ORDINARY RESOLUTIONS

  • 1: To elect Mr. David Hargaden as a Director
  • 2: To elect Mr. Mike McGearty as a Director
  • 3: To elect Ms. Christine Ourmières-Widener as a Director

By Order of the Board

Neil McLoughlin Company Secretary

Registered office: Block U, Eastpoint Business Park, Dublin 3, D03 H704 Ireland

17 January 2020

Notes:

Entitlement to attend and vote

  • (1) Only those shareholders registered on the Company's register of members at:
    • 18:00 GMT on 11 February 2020; or
    • if the Extraordinary General Meeting is adjourned, at close of business on the day two days prior to the adjourned Extraordinary General Meeting

shall be entitled to attend and vote at the Extraordinary General Meeting.

Website giving information regarding the meeting

(2) Information regarding the Extraordinary General Meeting, including the information required by section 1103 of the Companies Act 2014, is available from www.datalex.com.

Attending in person

(3) The Extraordinary General Meeting will be held at Block U, Eastpoint Business Park, Clontarf, Dublin D03 H704, Ireland.

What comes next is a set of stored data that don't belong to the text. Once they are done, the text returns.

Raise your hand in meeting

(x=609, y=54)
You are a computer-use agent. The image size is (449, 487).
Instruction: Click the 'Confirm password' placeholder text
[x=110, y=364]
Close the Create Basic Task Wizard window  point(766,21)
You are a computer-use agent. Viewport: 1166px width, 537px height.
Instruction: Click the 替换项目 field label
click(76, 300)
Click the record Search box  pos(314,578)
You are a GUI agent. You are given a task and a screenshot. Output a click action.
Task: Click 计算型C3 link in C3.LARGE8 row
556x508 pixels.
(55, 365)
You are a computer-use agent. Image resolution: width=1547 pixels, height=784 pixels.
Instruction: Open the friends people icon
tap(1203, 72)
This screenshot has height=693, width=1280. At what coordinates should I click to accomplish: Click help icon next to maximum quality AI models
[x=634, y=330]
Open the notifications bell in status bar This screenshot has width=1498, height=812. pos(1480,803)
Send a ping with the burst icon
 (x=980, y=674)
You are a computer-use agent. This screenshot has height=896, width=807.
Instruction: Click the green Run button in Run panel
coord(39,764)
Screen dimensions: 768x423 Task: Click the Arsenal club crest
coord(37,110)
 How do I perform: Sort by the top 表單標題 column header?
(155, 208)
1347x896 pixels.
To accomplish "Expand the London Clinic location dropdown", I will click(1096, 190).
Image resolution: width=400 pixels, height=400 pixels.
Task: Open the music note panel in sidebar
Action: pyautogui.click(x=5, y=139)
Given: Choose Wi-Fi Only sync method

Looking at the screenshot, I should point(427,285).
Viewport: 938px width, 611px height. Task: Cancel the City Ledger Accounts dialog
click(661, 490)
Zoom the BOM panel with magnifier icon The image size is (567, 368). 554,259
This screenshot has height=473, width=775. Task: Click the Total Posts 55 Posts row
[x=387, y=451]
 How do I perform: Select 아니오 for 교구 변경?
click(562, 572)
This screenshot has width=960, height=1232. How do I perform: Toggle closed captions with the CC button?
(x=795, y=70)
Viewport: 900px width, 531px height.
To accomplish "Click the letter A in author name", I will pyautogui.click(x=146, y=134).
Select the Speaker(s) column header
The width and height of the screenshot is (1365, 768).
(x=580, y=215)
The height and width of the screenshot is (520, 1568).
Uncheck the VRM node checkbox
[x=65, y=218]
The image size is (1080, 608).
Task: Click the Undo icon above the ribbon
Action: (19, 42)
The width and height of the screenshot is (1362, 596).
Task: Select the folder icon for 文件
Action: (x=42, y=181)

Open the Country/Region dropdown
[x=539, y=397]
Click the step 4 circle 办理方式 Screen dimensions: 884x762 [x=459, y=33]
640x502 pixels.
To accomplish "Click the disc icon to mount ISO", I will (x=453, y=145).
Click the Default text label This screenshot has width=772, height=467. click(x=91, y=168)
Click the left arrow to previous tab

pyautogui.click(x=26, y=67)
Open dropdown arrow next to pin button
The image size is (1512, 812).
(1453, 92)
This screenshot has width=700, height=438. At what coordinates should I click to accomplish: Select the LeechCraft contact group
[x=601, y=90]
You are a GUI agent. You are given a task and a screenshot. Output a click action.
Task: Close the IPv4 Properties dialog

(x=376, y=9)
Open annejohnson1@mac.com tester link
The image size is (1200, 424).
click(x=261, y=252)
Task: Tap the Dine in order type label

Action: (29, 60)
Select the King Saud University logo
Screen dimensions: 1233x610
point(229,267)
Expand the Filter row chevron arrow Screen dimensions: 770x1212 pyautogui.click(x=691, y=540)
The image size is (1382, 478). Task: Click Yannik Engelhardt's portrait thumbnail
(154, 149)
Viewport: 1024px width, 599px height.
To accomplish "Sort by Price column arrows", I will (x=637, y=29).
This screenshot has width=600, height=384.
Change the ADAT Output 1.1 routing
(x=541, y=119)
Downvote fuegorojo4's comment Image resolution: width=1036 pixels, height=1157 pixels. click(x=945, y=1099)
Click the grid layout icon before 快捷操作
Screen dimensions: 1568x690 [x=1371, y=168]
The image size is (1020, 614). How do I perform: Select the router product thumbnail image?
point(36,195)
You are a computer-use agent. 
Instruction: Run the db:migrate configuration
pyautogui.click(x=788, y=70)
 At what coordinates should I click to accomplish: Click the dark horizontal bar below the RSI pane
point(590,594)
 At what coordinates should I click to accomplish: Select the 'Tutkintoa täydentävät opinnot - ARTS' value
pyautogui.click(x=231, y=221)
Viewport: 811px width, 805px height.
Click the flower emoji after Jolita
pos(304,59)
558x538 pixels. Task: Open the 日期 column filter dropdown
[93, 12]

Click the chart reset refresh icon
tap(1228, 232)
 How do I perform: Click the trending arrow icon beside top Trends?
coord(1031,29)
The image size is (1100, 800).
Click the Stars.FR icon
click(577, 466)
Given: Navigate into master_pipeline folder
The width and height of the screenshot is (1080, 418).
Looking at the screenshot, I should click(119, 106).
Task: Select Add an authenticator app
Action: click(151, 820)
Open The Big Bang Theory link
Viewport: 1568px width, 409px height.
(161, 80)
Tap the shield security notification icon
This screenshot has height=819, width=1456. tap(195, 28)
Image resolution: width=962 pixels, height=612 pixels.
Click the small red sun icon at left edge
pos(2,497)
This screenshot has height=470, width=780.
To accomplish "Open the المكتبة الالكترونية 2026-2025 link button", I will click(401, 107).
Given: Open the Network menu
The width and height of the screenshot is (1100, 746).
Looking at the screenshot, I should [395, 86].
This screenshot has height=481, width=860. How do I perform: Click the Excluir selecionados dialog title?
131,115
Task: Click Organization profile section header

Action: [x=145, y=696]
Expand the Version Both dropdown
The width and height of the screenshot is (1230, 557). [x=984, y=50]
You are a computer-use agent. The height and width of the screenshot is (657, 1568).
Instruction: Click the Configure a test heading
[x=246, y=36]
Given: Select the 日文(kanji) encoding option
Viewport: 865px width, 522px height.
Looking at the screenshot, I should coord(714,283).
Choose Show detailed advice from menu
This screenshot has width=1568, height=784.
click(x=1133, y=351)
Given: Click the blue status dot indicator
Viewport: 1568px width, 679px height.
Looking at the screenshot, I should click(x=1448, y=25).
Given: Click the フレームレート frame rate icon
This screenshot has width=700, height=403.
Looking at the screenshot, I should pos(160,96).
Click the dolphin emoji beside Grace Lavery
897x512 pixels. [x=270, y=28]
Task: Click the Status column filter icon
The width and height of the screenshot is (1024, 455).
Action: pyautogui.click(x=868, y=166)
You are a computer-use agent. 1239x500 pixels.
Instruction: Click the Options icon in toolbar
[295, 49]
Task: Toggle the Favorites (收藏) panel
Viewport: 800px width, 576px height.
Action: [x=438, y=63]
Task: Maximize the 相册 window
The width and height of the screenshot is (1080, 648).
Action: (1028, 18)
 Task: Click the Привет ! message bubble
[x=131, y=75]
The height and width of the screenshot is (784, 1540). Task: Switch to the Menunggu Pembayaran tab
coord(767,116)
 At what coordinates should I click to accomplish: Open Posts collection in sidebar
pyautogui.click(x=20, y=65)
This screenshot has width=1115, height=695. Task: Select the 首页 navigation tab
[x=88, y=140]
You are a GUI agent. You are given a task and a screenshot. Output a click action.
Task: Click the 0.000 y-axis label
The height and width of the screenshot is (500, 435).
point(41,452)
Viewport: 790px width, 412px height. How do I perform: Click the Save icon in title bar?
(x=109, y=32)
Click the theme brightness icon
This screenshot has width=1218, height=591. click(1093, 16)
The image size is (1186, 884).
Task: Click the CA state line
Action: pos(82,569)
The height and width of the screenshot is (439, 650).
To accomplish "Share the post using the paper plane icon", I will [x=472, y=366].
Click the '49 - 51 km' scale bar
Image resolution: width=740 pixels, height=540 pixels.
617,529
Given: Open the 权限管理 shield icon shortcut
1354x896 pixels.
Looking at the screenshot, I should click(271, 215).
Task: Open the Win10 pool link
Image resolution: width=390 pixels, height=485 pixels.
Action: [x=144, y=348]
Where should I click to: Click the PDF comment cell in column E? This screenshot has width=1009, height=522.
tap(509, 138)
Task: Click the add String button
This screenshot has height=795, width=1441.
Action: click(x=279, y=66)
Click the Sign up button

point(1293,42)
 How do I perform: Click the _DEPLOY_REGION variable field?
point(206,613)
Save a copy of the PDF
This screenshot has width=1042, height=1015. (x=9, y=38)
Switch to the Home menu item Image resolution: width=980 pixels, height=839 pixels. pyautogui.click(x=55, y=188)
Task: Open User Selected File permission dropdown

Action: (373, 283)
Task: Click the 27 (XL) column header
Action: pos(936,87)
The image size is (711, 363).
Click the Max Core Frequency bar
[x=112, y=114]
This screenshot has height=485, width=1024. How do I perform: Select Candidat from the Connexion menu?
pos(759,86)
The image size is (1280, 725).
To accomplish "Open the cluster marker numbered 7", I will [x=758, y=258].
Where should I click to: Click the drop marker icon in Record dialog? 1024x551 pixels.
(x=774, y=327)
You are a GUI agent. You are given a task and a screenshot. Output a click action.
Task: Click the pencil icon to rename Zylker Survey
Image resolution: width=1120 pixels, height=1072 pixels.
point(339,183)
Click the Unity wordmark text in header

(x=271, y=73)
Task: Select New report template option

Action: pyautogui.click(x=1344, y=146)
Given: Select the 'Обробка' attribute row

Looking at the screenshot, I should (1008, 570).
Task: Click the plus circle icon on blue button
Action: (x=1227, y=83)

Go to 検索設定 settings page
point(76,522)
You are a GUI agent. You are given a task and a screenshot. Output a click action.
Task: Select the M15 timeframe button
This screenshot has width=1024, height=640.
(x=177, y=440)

If you wish to attend the Extraordinary General Meeting in person, you are recommended to attend at least 15 minutes before the time appointed for holding of the Extraordinary General Meeting to allow time for registration. Please bring the attendance card attached to your Form of Proxy and present it at the shareholder registration desk before the commencement of the Extraordinary General Meeting.

Appointment of proxies

  • (4) A member entitled to attend, speak and vote at the above meeting is entitled to appoint a proxy to attend, speak and vote on his/her behalf. A member may appoint more than one proxy to attend and vote at the Extraordinary General Meeting in respect of shares held in different securities accounts. A member acting as an intermediary on behalf of one or more clients may grant a proxy to each of its clients or their nominees provided each proxy is appointed to exercise rights attached to different shares held by that member. A proxy need not be a member of the Company.
  • (5) A Form of Proxy for use by members is enclosed with this Notice of Extraordinary General Meeting (or is otherwise being delivered to shareholders). Completion of a Form of Proxy (or submission of proxy instructions electronically) will not prevent a shareholder from attending the Extraordinary General Meeting and voting in person should he or she wish to do so.
  • (6) To be valid, the Form of Proxy and any power of attorney or other authority under which it is executed (or a duly certified copy of any such power or authority) must be delivered PO Box 13030, Dublin 24, Ireland (if delivered by post) or at 3100 Lake Drive, Citywest Business Campus, Dublin 24, D24 AK82, Ireland (if delivered by hand) as soon as possible and, in any event, so as to be received not less than forty-eight hours before the time for the holding of the meeting, or any adjournment thereof.
  • (7) CREST members who wish to appoint a proxy or proxies by utilising the CREST electronic proxy appointment service may do so for the Extraordinary General Meeting and any adjournment(s) thereof by utilising the procedures described in the CREST Manual. CREST Personal Members or other CREST Sponsored Members, and those CREST Members who have appointed a voting service providers), should refer to their CREST Sponsor or voting service providers), who will be able to take appropriate action on their behalf.
  • (8) In order for a proxy appointment made by means of CREST to be valid, the appropriate CREST message (a "CREST Proxy Instruction") must be properly authenticated in accordance with Euroclear UK and Ireland (EUI)'s specifications and must contain the information required for such instructions, as described in the CREST Manual. The message (whether it constitutes the appointment of a proxy or an amendment to the instruction given to a previously appointed proxy) must be transmitted so as to be received by Computershare Investor Services (Ireland) Limited, as issuer's agent (ID 3RA50), by the latest

time(s) for receipt of proxy appointments specified in this notice of meeting. For this purpose, the time of receipt will be taken to be the time (as determined by the timestamp applied to the message by the CREST Applications Host) from which the issuer's agent is able to retrieve the message by enquiry to CREST in the manner prescribed by CREST.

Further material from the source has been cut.